Oscar por Shine en 1996, Bafta por El discurso del rey (2010) o Emmy por Llámame Peter (2004), además de varios premios del Sindicato de Actores y Globos de Oro. Geoffrey Rush (Toowoomba, Australia, 1951) es uno de esos actores trabajados que se adentra en personajes profundos, pero que a la par son también comerciales. Ahora se atreve con la adaptación de La ladrona de libros, un filme sobre la Alemania nazi desde la óptica de una familia germana que esconde a un pequeño judío. La cinta se estrenó el pasado viernes.
¿Hasta qué punto conocía la novela La ladrona de libros antes de embarcarse en el proyecto?
La verdad es que no había oído hablar de la novela, y resulta algo sorprendente porque se había publicado en 2006. Después, supe de la obra por mi hija de 17 años.

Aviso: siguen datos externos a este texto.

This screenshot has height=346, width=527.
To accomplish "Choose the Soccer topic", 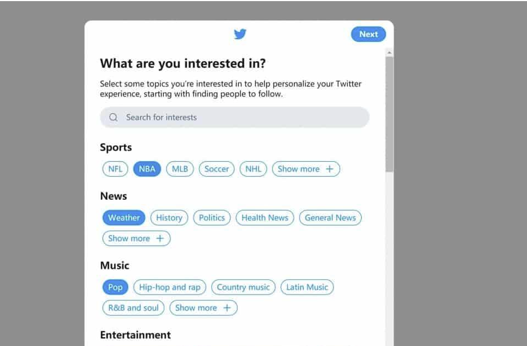I will click(x=217, y=169).
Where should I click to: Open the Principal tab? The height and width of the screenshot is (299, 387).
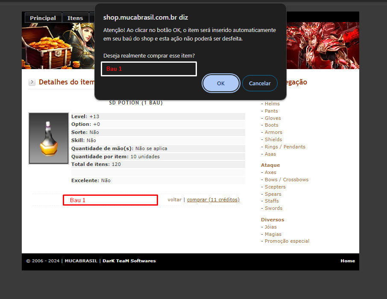click(43, 18)
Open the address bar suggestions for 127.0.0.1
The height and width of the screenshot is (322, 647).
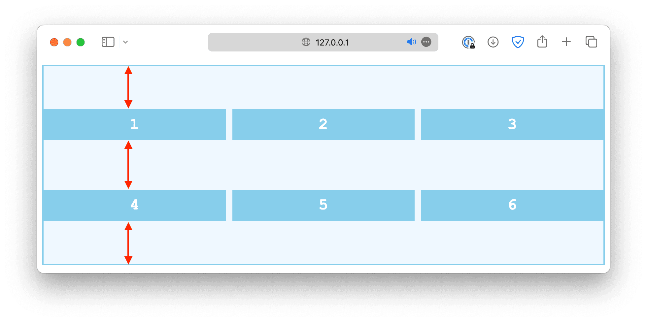click(333, 42)
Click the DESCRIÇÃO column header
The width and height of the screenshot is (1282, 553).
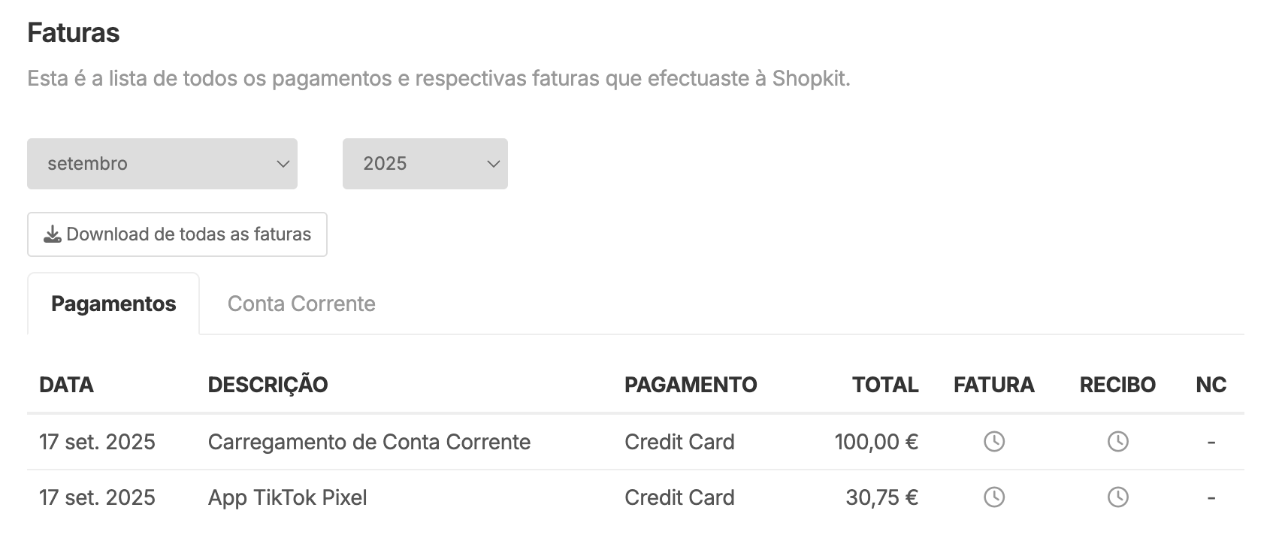tap(268, 385)
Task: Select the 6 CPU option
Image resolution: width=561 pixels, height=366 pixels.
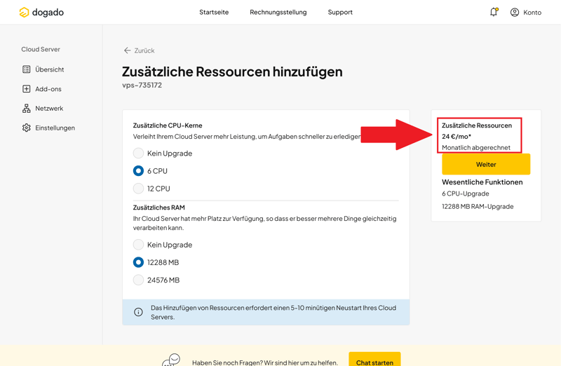Action: click(x=138, y=171)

No se ajusta a los estereotipos de Literatura juvenil.
Exactamente. En la primera página, un niño de seis años muere víctima del frío polar, cuando está huyendo junto a su madre comunista. Generalmente, eso es lo que se suele llamar un principio duro para una película. Y el hecho de que, de algún modo, la narración esté a cargo de la Muerte, es algo que me parece absolutamente extraordinario.
En el libro, la narración, así como el punto de vista de la historia, emana del personaje de la Muerte. ¿Cuál fue el reto para su adaptación a la pantalla?

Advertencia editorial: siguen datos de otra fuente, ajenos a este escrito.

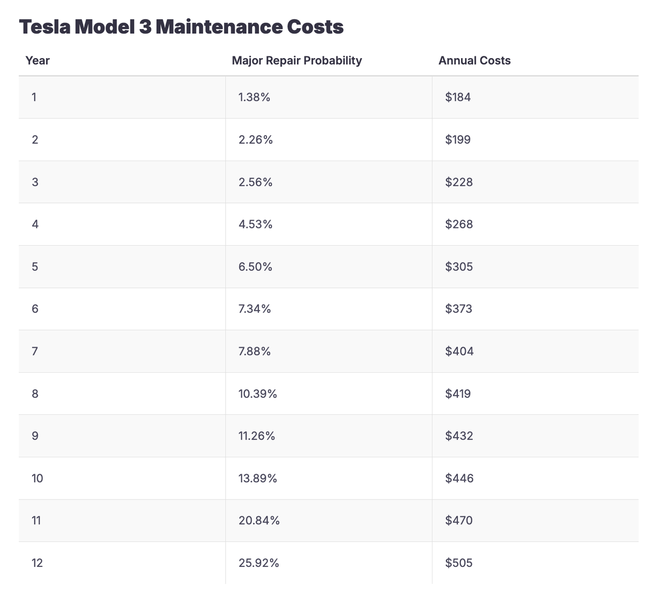Click the $404 cost for year 7
Viewport: 652px width, 596px height.
(x=459, y=351)
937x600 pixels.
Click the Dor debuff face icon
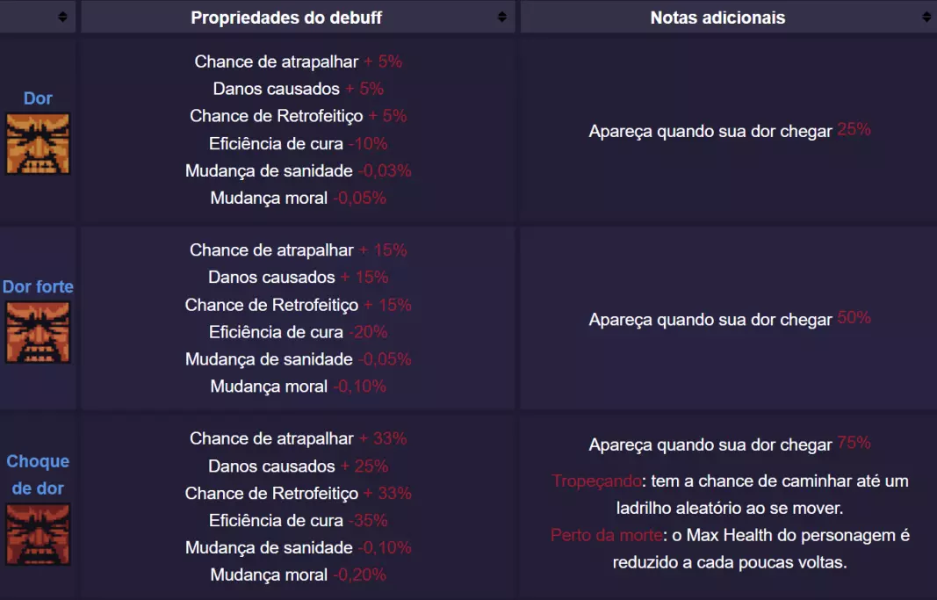pyautogui.click(x=38, y=143)
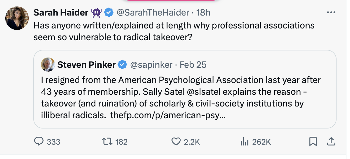Image resolution: width=350 pixels, height=159 pixels.
Task: Click the Steven Pinker display name
Action: coord(86,65)
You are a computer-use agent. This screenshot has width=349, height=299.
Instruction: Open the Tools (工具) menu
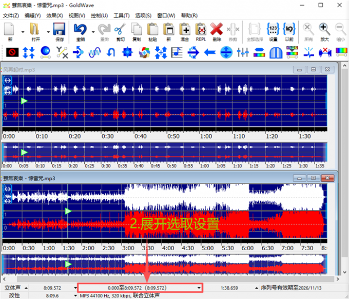click(122, 15)
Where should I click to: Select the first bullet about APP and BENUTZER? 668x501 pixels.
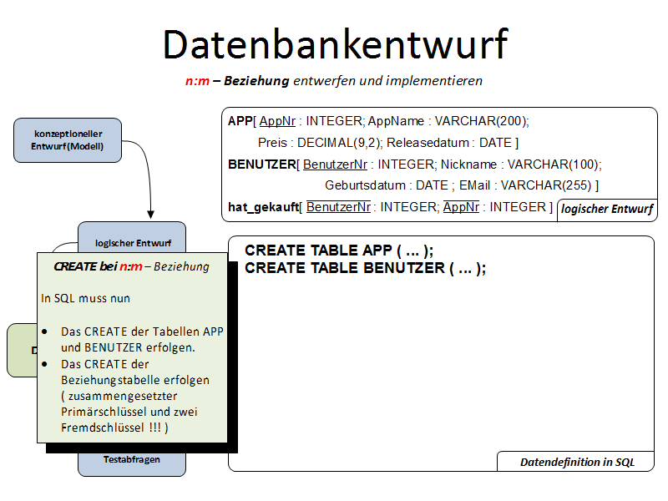tap(141, 338)
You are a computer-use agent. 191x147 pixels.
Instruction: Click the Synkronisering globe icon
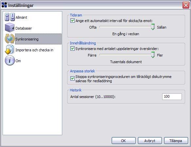10,39
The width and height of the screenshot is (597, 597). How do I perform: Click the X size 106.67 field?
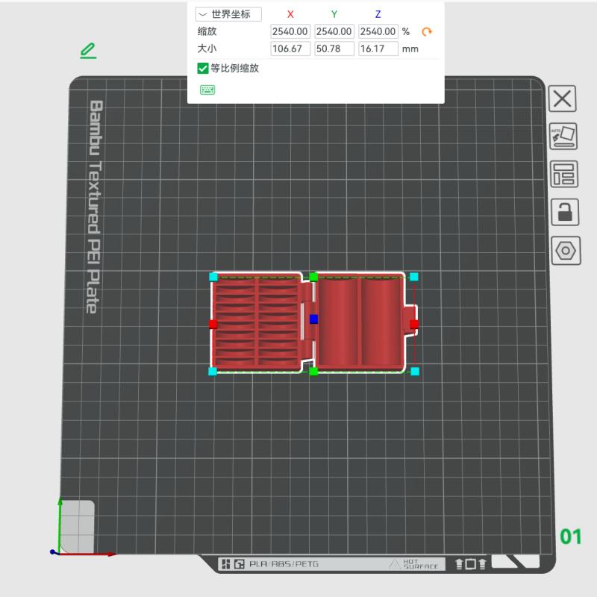[290, 49]
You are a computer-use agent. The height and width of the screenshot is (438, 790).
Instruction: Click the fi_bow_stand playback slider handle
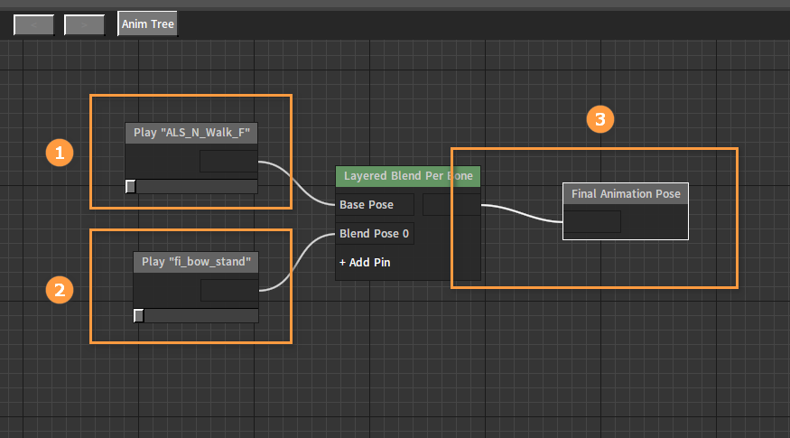pos(139,315)
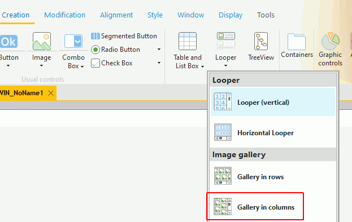Select the Looper (vertical) icon
The width and height of the screenshot is (352, 222).
[223, 102]
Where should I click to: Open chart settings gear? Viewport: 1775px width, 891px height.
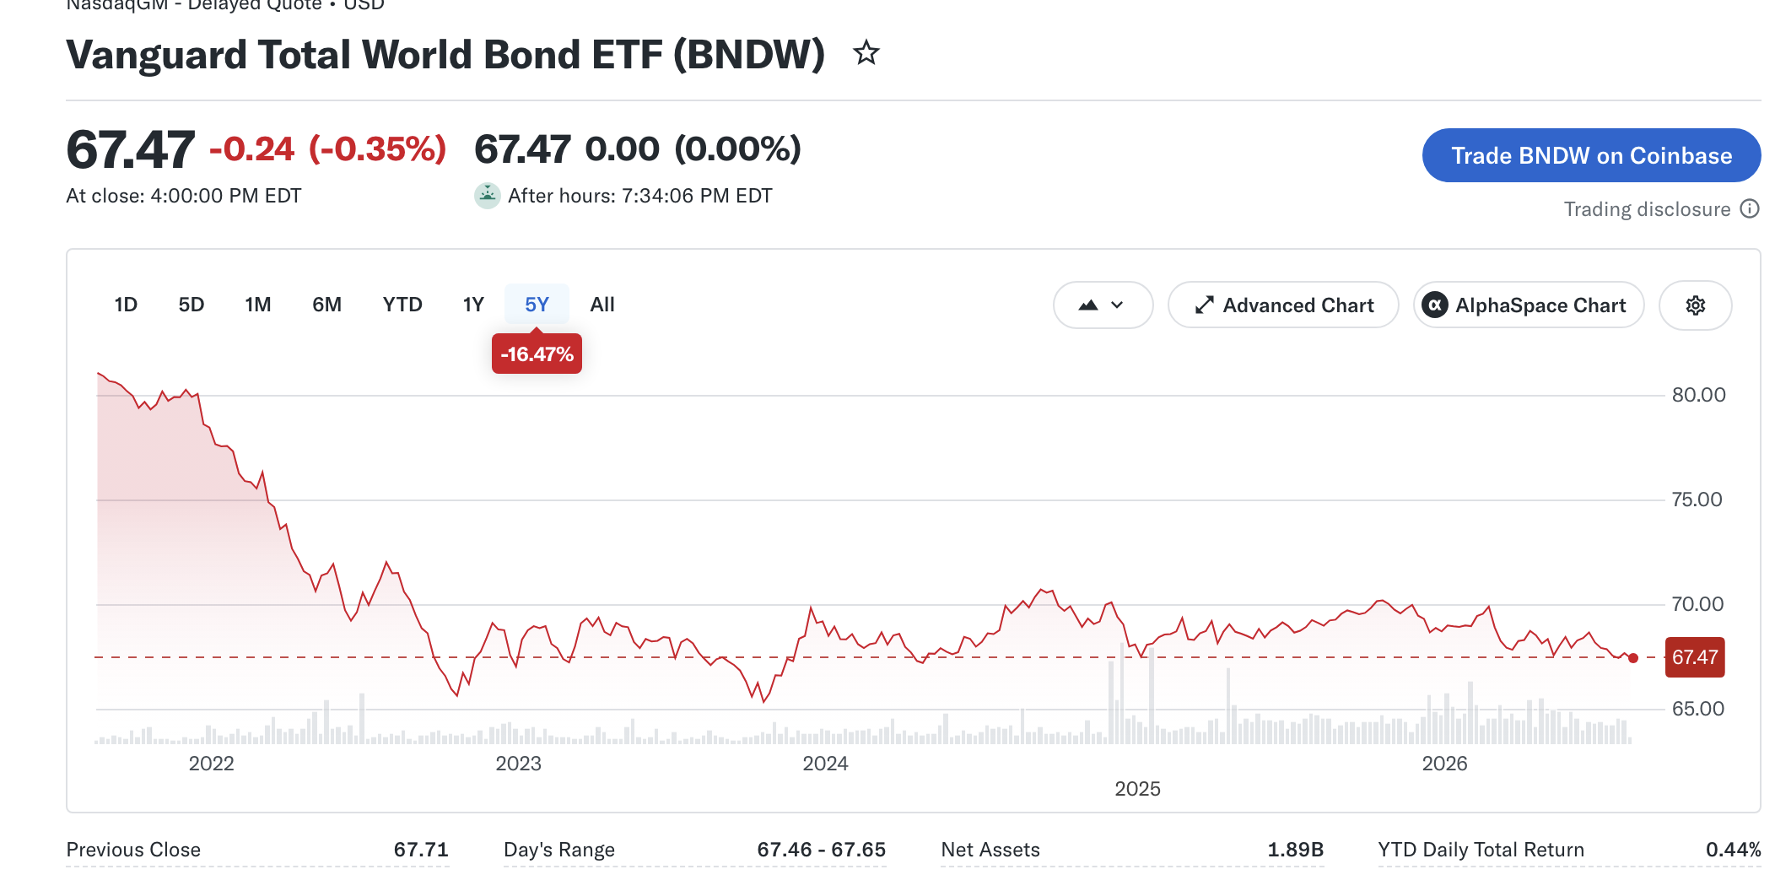coord(1695,305)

El libro tiene un desarrollo similar al de la novela. El autor juega con la idea de que estás leyendo un libro, que incluye todos los títulos de los capítulos y unas pocas indicaciones que señalan: Esto es lo que va a ocurrir en esta historia, pero me estoy adelantando a los acontecimientos. Cinematográficamente, es más inteligente hacer lo que se intenta hacer aquí, que es tratar de obtener un retrato de la Alemania de la época, de su paisaje, político y geográfico.
En su personaje de Hans, Liesel encuentra a una cariñosa figura paterna, pero Hans también pone en riesgo a la familia.

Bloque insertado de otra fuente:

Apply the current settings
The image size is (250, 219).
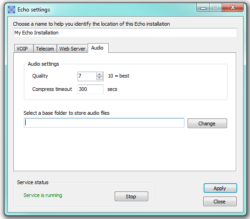click(220, 188)
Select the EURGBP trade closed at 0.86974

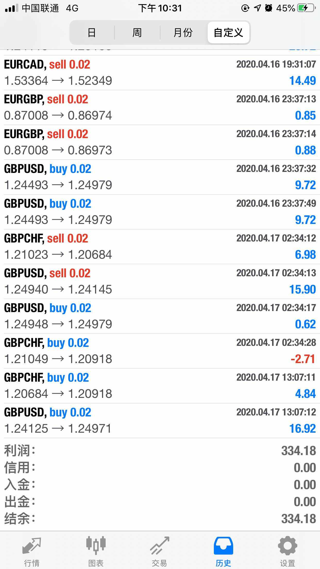coord(160,107)
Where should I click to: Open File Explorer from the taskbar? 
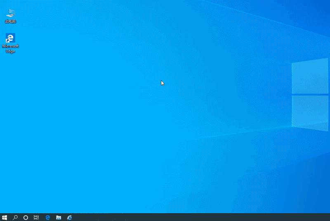pyautogui.click(x=59, y=217)
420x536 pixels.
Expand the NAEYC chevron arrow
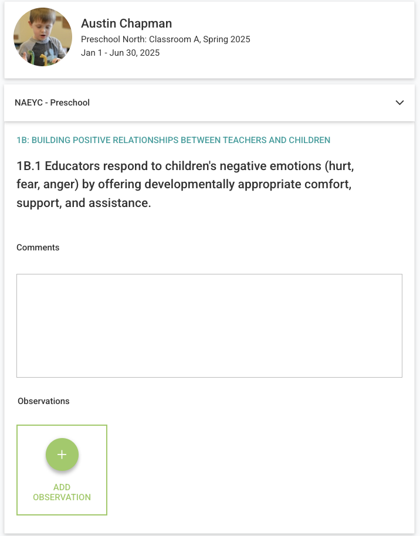point(399,103)
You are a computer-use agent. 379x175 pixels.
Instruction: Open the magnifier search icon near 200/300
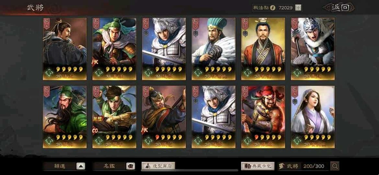[x=335, y=166]
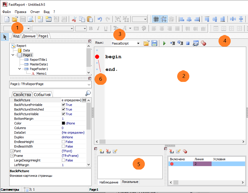Switch to the Данные tab
The image size is (248, 193).
coord(29,36)
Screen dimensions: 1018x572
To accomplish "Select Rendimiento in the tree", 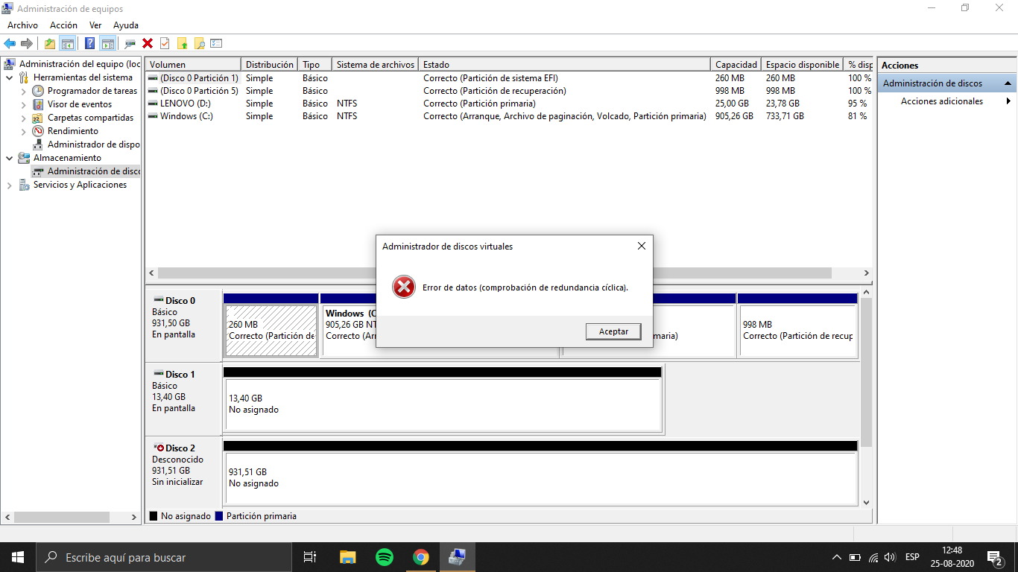I will click(x=73, y=131).
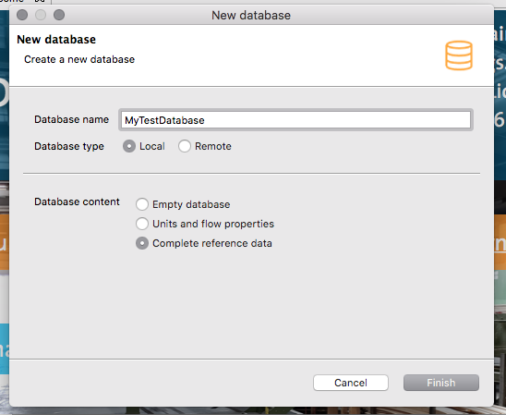Click the Database type label

(x=69, y=146)
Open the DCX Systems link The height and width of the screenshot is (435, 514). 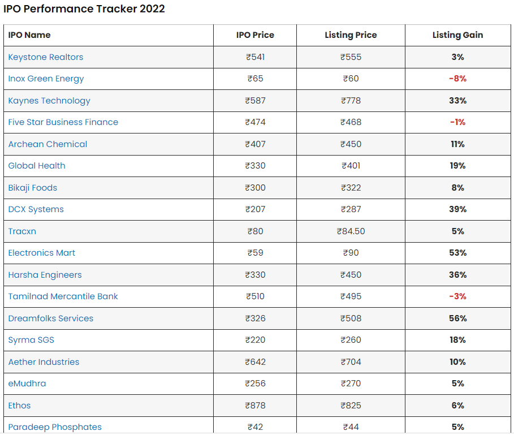coord(36,209)
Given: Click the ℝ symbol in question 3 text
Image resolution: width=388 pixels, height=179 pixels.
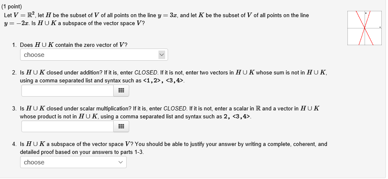Looking at the screenshot, I should click(x=258, y=108).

En Markus Zusak hay un novelista muy empático que escribe, desde el punto de un foráneo, sobre un muy simple y aparentemente corriente alemán de clase trabajadora. Hans forma parte de ese 10 por ciento de la población germana que se hallaba indecisa respecto a todo el tema de Hitler y el Partido Nazi. Mi ejemplar del libro está lleno de anotaciones porque proporciona un material que te ayuda a meterte en la cabeza de los personajes en algunas escenas que están en el filme.
¿Ayuda el hecho de hacer la película en Alemania?
Mucho. En mi caso, recién llegado de uno de los veranos más cálidos que se han registrado en Australia, el hecho de haber conducido por el bosque Grunewald, entre Charlottenburg y Babelsberg, todavía me provoca absoluta fascinación por las grandes áreas de nieve que he visto, y es que es maravilloso contemplar ese bosque. La acción de la película se desarrolla mucho más al sur. Molching es una ciudad ficticia, pero Markus ha comentado que se ha basado concretamente en el lugar del que proceden sus abuelos.
¿Trabajar el acento es un proceso divertido?
Sí, es maravilloso. Aquí hay una enorme mezcla de inglés, alemán, además, yo soy de Australia, Sophie es francocanadiense, y es estupendo escuchar muchos acentos diferentes. Pero si hubiéramos rodado en la República Checa, por ejemplo, no habríamos escuchado diariamente el acento del tercer ayudante de dirección, que es alemán. Todos hablan inglés muy bien, por supuesto, así que estamos oyendo cómo suena el alemán a través del inglés, pero al final consigues coger el tono.
¿Cuál fue la dificultad de aprender a tocar el acordeón?
¡Estoy aprendiendo a hacer que parezca que estoy tocándolo muy bien! Pero la bandonika alemana, es mucho más sencilla, más rústica. Siempre me ha gustado tener una tarea en una película, porque eso cuenta algo sobre el personaje. El acordeón ha ayudado también porque, como los niños son el eje central de esta cinta, en mis días libres eso me mantiene ocupado.
Aprender, ya sea Historia, un instrumento o a luchar con espada, ¿es una parte del disfrute que hay en su trabajo?
Absolutamente. Y, probablemente, también influye a la hora de tomar una decisión. Era un período de la Historia del que sabía mucho, pero ser capaz, a través del libro, de introducirte a nivel humano en esa época resulta fascinante.